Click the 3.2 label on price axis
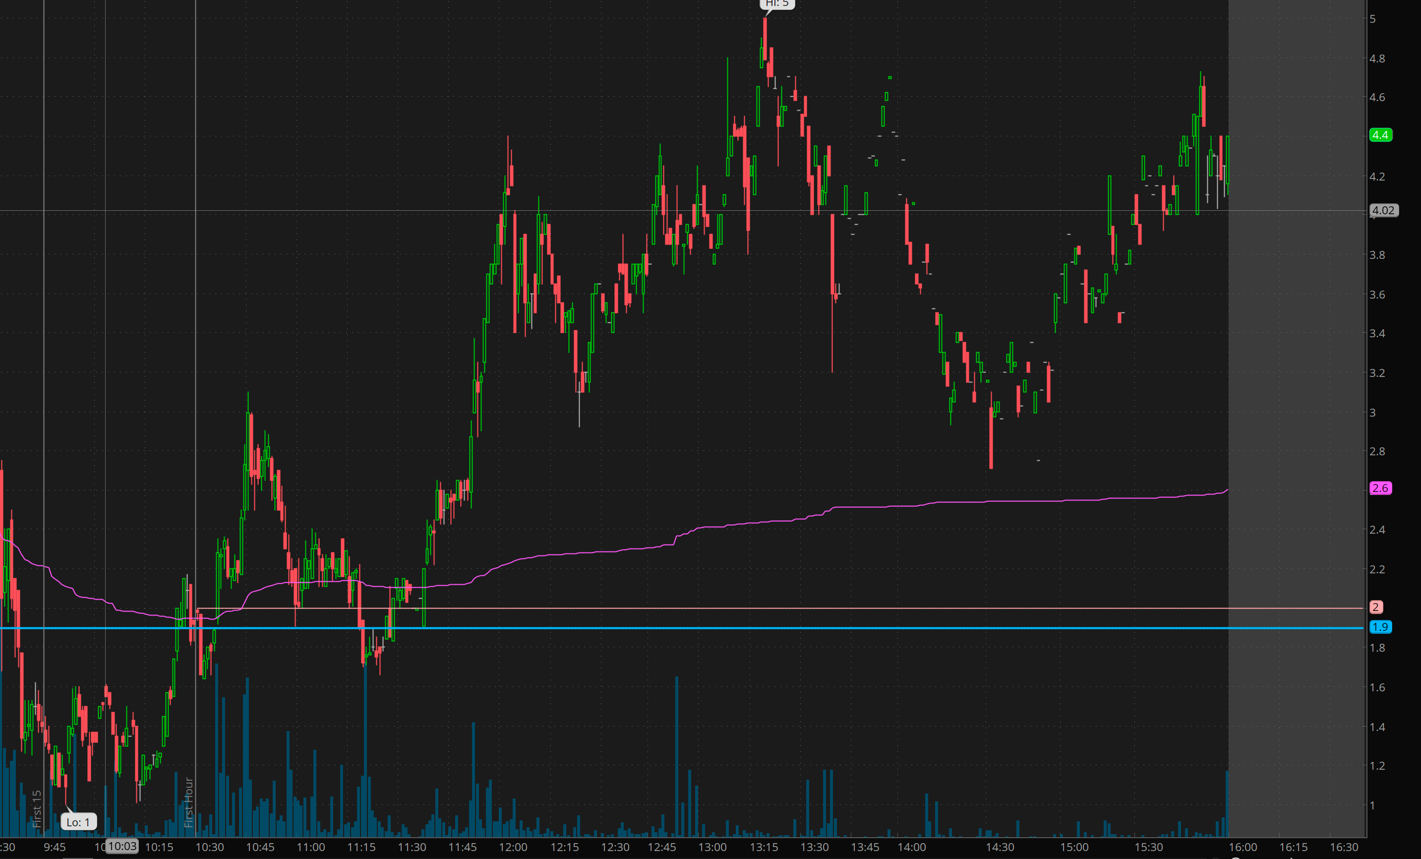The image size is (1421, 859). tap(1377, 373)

____

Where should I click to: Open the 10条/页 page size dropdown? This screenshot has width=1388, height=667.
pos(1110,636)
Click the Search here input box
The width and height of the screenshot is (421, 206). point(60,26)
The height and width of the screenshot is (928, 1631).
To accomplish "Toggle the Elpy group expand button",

____

§ **Objective**
Put the records from the line with "Where should I" up to and including the line with "The width and" into a JSON list of strings, one string per line, leaving out any blank lines.

§ **Correct result**
[
  "Where should I click to: Open the 10条/页 page size dropdown? This screenshot has width=1388, height=667.",
  "pos(1110,636)",
  "Click the Search here input box",
  "The width and height of the screenshot is (421, 206). point(60,26)"
]